READ MORE: How would Ryan Gravenberch fit into Liverpool’s midfield?
But why have Liverpool opted to go down this route? They lost two defensive midfield options this summer and have only signed one. On paper at least, that area of their team is now weaker.
So what is the thought process behind this decision?
I’m going to try and break it down.
For starters, the market for pure defensive midfielders is pretty limited at the minute.
Even Caicedo was more of a double-pivot sort of player. You wouldn’t necessarily categorise him as a ‘destroyer’ and his best form for Brighton under Roberto De Zerbi was when he was deployed as a box-to-box midfielder.
© Proshots – Moises Caicedo
Joao Palhinha has been a defensive juggernaut for Fulham and he was decent on the ball during his time at Sporting. At both clubs he was used in a two-man midfield rather than at the base of a three, so he’d need to adapt his game. Furthermore, he’s 28 and he’s now expected to move to Bayern Munich for in excess of £60m.
Cheick Doucoure has admirers, myself included, but he isn’t a pure defensive midfielder either. He’s adapted his game to the Crystal Palace system and has shown he can be more of a defensive player but he’s an all-rounder. His time at Lens proved that. So, again, he can do a bit of everything rather than being a specialist.
Most defensive midfielders these days aren’t traditional ones. They’re just as good off the ball as they are on it, so they’re, rather lazily, mis-profiled. The same thing happened with N’Golo Kante. He was busy out of possession so viewed as the next Claude Makelele when in reality he was a dynamic box-to-box midfielder who thrived when he had a ball-player next to him in a double-pivot.

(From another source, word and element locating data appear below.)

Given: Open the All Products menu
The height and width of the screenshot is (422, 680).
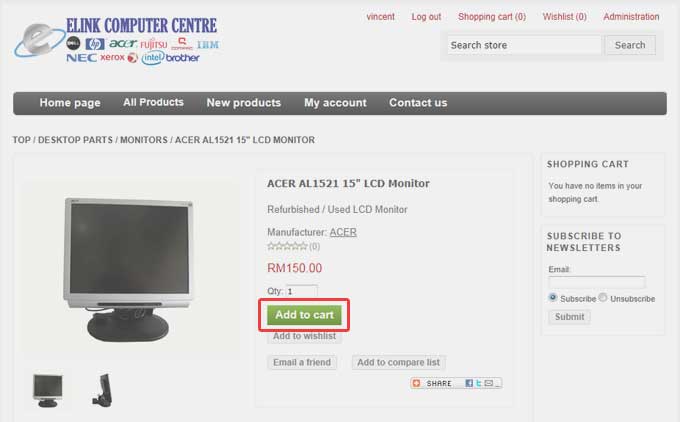Looking at the screenshot, I should (153, 102).
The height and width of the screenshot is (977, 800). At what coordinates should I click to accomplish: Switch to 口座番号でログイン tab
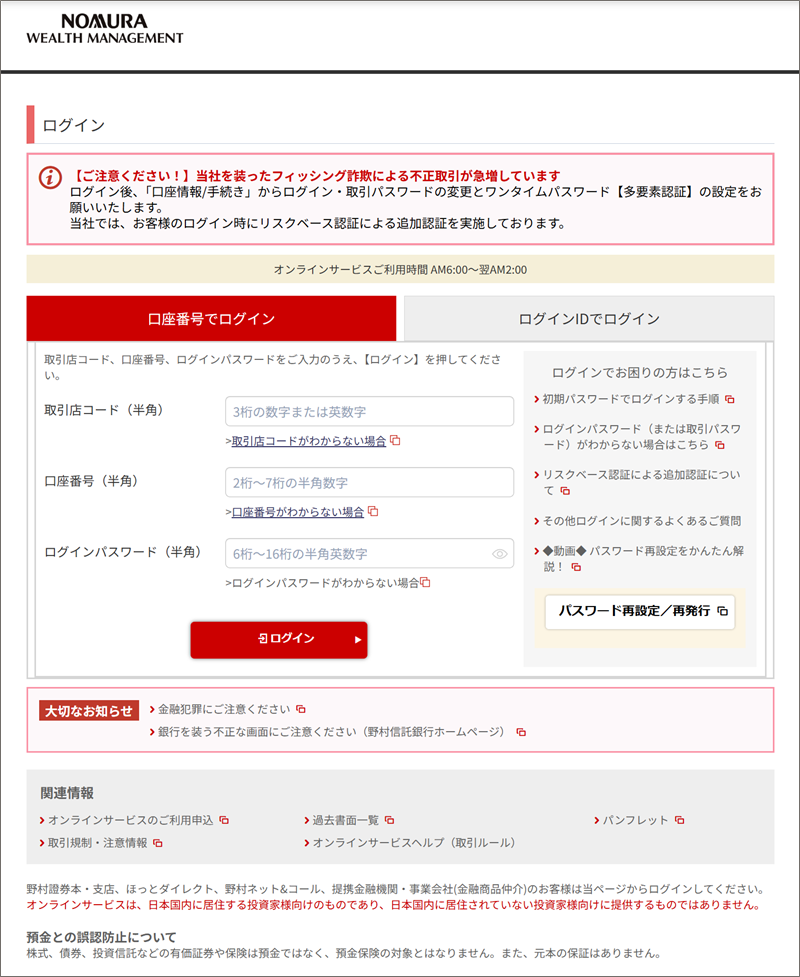[211, 319]
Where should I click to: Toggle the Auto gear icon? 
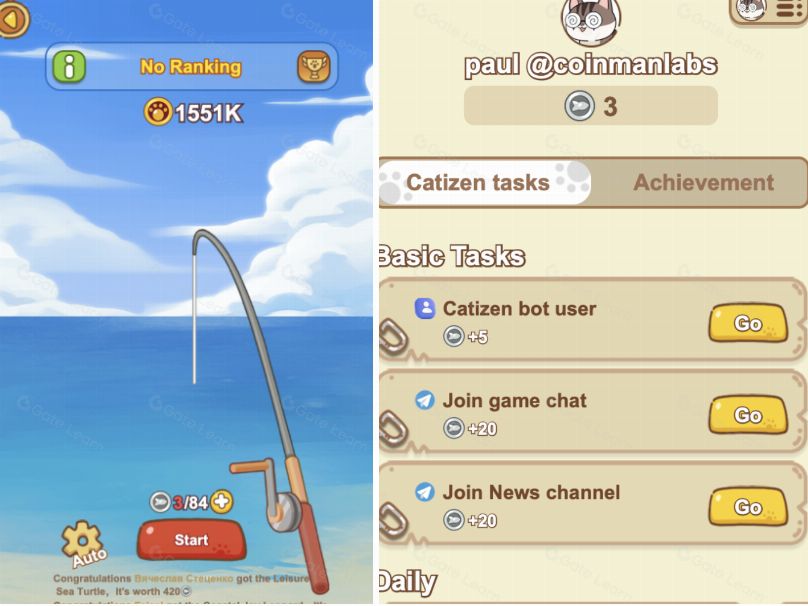83,544

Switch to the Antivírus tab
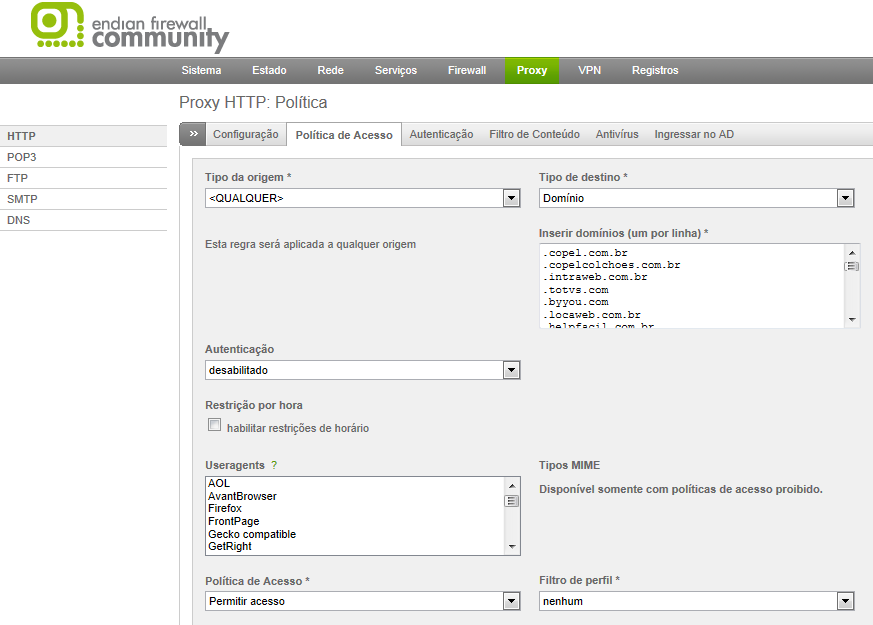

It is no coincidence that his worst run of form for Chelsea occurred when Frank Lampard tried to use him as an anchor.
The pool of pure defensive midfielders is almost dry. The modern game dictates that youngsters learn a number of roles and positions so that by the time they reach first-team level they can do a number of things.

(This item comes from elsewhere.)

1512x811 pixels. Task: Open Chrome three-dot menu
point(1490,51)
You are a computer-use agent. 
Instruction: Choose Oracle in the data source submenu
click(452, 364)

Signing a specialist ‘number six’ in the defensive mould now limits what you can and can’t do, and no manager wants that. So it makes sense for the Reds to bring in someone who can be trained up to occupy deeper roles while also being able to do numerous other things.

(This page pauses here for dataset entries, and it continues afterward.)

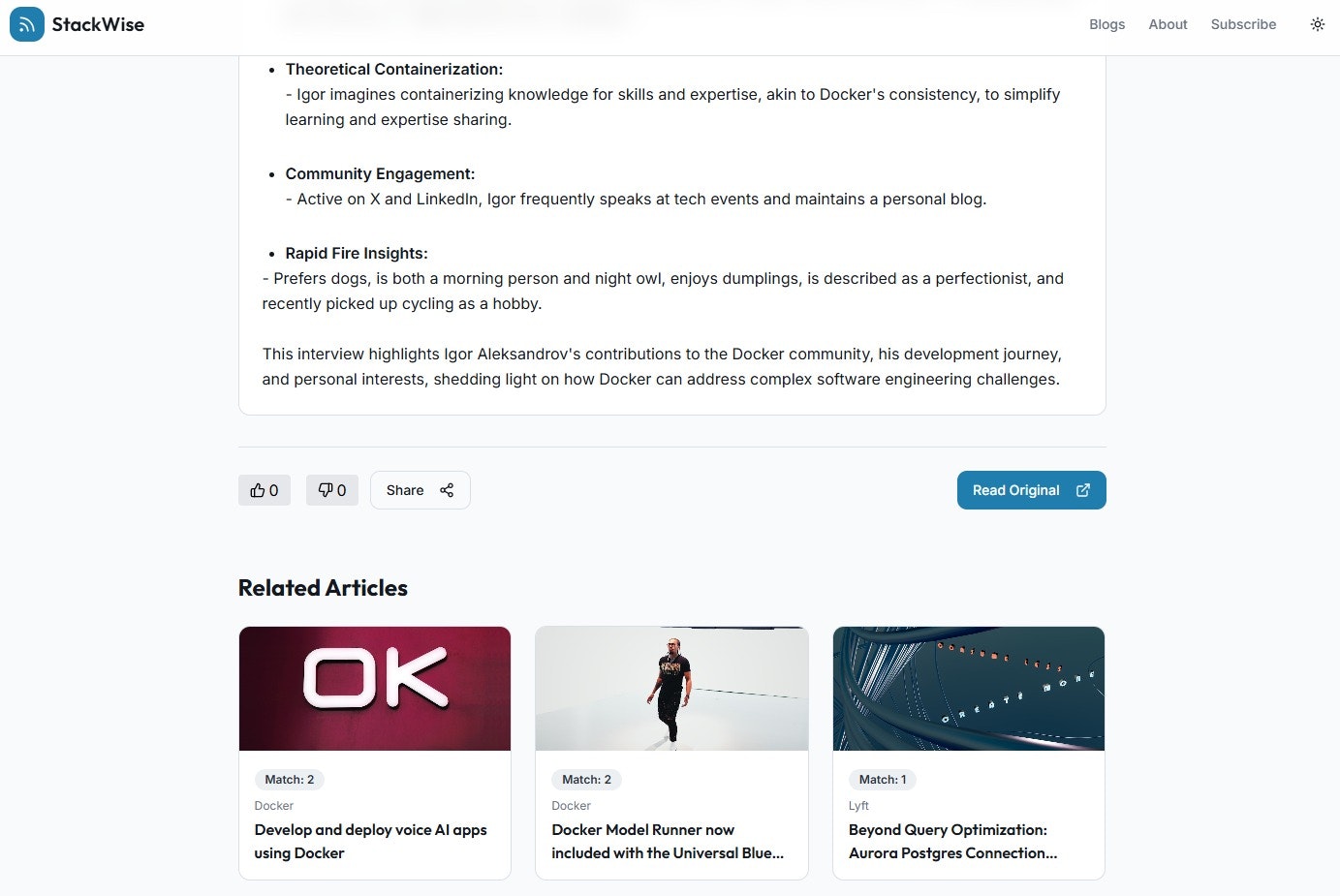Image resolution: width=1340 pixels, height=896 pixels.
Task: Expand the Match: 2 badge on first article
Action: click(x=289, y=779)
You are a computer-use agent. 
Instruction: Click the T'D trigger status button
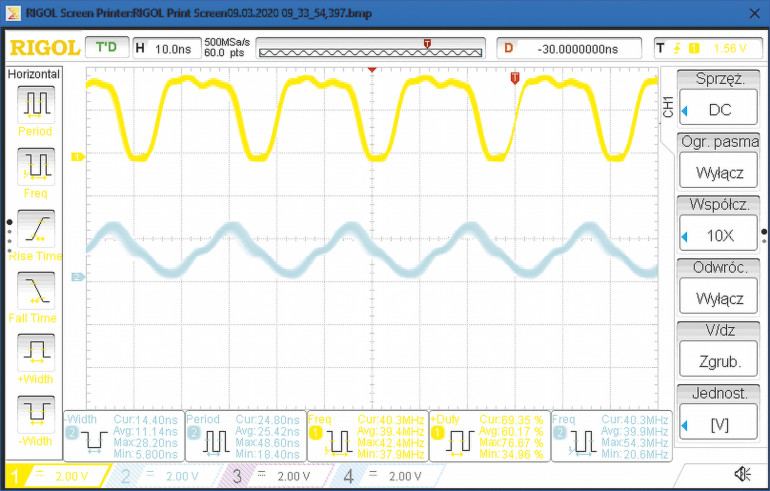[106, 47]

© Proshots – Ryan Gravenberch
Liverpool’s system is all about fluidity and has been for a couple of seasons now.
READ MORE: Why Liverpool’s new shape is working for them despite the defensive flaws
Klopp needs someone who can play in a double-pivot but then the same player needs to be able to moonlight as a single operator at times. It is easier to develop an all-rounder into more of a defensive midfielder than it is to develop a defensive midfielder into an all-rounder.
Fabinho had defensive traits prior to moving to Anfield but he was primarily used in a two-man midfield at Monaco and if you remember, the Reds switched to a 4-2-3-1 initially to accommodate him and his skill set while he adapted.
Signing Gravenberch might not work out, but at least it is a low-risk move – Gravenberch is reportedly available for around £30m.
It’s a win-win for the Reds in what is a bloated market right now.